Offshore Income Tax

tax definedIt is comforting to know that the possibility to save on taxes by depositing funds offshore where tax free privileges are available. Offshore income tax is not normally by tax havens where offshore tax exempt corporations are registered. However, people and corporations that are engaged in incorporating offshore entities and setting up offshore bank accounts are often tortured with the offshore income tax that they are required to pay to their countries of residence.

First and foremost, the safest way to avoid this situation is to be informed about what is expected from you as a recipient of offshore income, which makes you liable to offshore income tax. Tax treaties are often established between countries so that an understanding is reached in determining how offshore income taxes are to be applied. By knowing this, it will be easier to arrange your finances and taxes much easier especially if you qualify for offshore income tax exemptions or credit. In the event that you are unable to figure out a legal and safe way of avoiding offshore income tax in an offshore jurisdiction with which your country has a tax exchange information agreement (TEIA) or a tax treaty, then your best option is to find an offshore tax haven with a fully developed, well established and respected offshore sector.

There, the possibility of using offshore tax free structures that are effective mechanisms for avoiding offshore income tax exists much more and with less headache. Due to the strategies that are constantly being devised by countries such as the United States and United Kingdom where tax on offshore income is imposed, the importance of incorporating an offshore tax free structure in an offshore tax haven with unwavering confidentiality laws can never be over emphasized.

Furthermore, most of us tend to think that for saving on offshore income tax, popular is better. However, while quite a few offshore jurisdictions are renowned for the level of development that has been achieved in the offshore financial service sector and economic and social growth, tax collectors eyes become increasingly glued on offshore activity as they design ways to pass laws that seek to repeal the offshore income tax savings of offshore entities. Hence, a well regulated stable low profile offshore tax haven often better serves our interests in effectively minimizing tax on offshore income by providing structures that have been tested over time, proven to be legally sound and progressively amending its offshore legislative framework so as to enhance its offshore tax free services and mechanisms.

If we were to take the number of taxes on offshore income that are imposed by the US, in addition to income generated from offshore trade, it is a fact that US taxes are overwhelming. Offshore income taxes are set to include pensions, annuities, social security and other payments received by a foreign government. In order to avoid these offshore income taxes or to minimize tax expenditure, a tax treaty between the foreign country and the U.S which provide special exemption and or credit clauses must exist. If not, double taxation may become a serious problem, except if one of the two countries fully agrees to relinquish its right to tax that income.

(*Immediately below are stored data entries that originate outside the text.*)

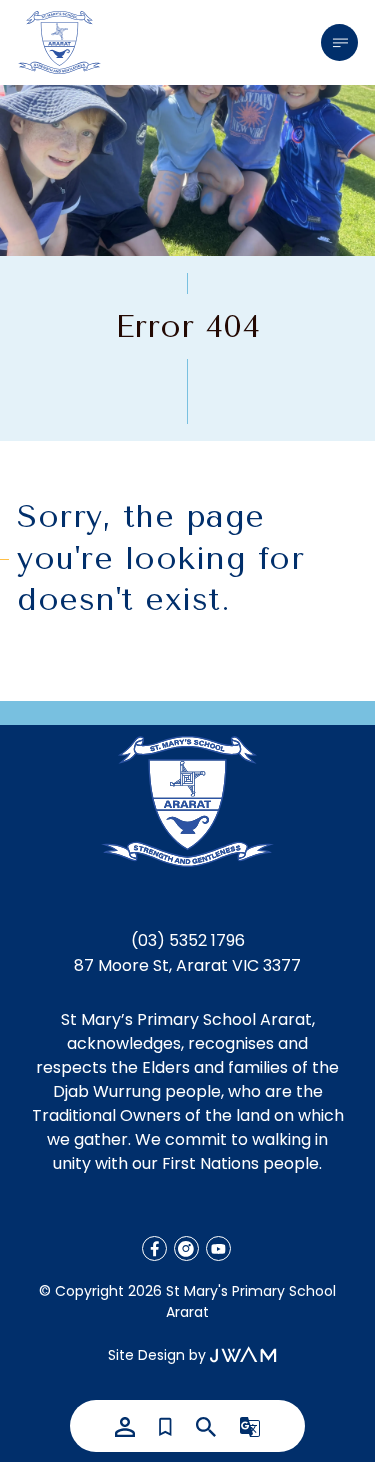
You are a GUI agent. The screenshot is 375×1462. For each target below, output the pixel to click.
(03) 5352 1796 (188, 940)
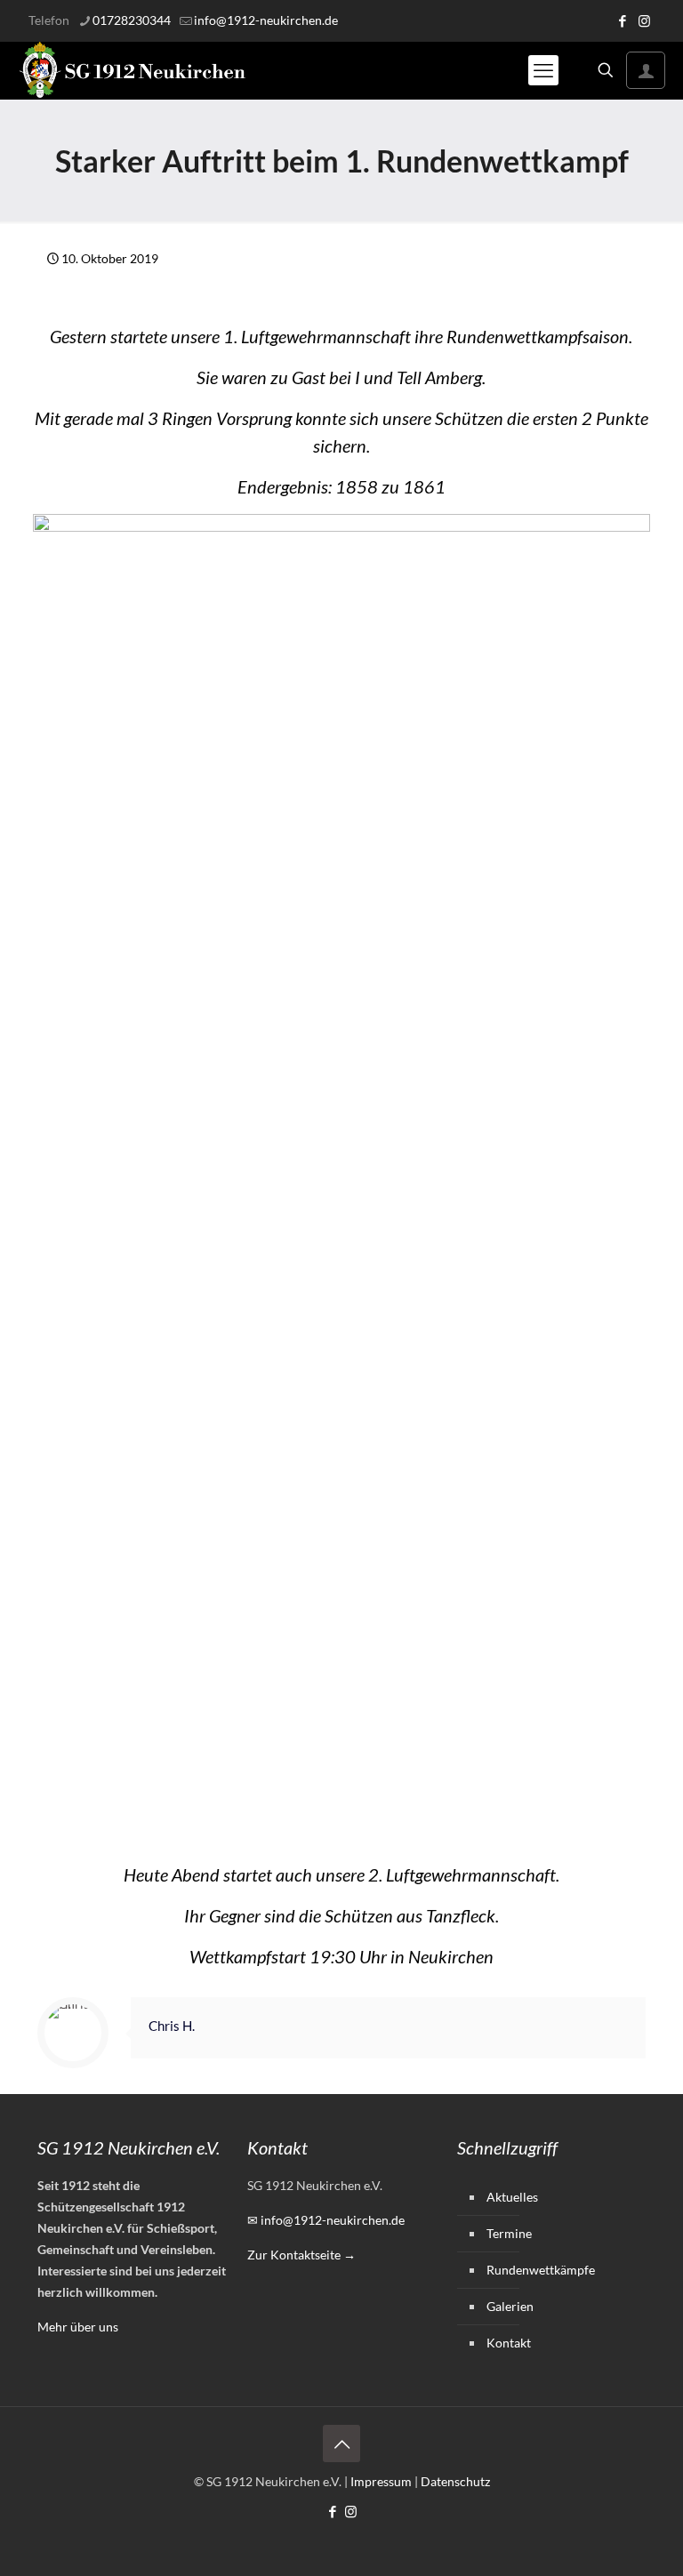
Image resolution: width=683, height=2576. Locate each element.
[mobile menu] (543, 70)
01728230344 (131, 20)
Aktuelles (512, 2196)
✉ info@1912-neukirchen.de (326, 2219)
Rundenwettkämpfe (540, 2269)
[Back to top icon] (341, 2443)
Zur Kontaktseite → (301, 2254)
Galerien (510, 2306)
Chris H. (172, 2026)
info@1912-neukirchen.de (266, 20)
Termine (509, 2233)
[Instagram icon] (644, 20)
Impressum (381, 2481)
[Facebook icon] (622, 20)
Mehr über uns (77, 2326)
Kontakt (508, 2342)
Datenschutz (455, 2481)
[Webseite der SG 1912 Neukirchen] (133, 70)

Offshore income tax is a form of international taxation in that tax on offshore income is levied on any revenue that is received or earned from abroad. So, offshore income tax is applicable to interests accrued on offshore tax free bank accounts, money and assets kept in offshore trusts and funds, dividends, salaries and wages earned from overseas jobs, tips and even remittances received from family and friends abroad. In many countries including the United States, the list of income on which offshore income tax is imposed also extends to foreign pensions and annuity distributions which may be obtained from a foreign insurance company, trust set up by a foreign employer, foreign government or organisation or an offshore trust or entity charged with the responsibility of paying annuities. Offshore income tax is generally applied in the gross distribution less the investment amount that is stated in the contract. The same applies for foreign social security pensions where most offshore income tax treaties have specific policies for social security payments. And unless otherwise stated under an offshore income tax treaty, foreign social security pensions are normally taxed in the form of foreign pensions or foreign annuities and are not eligible for exemption from taxes in the way that a U.S social security might be.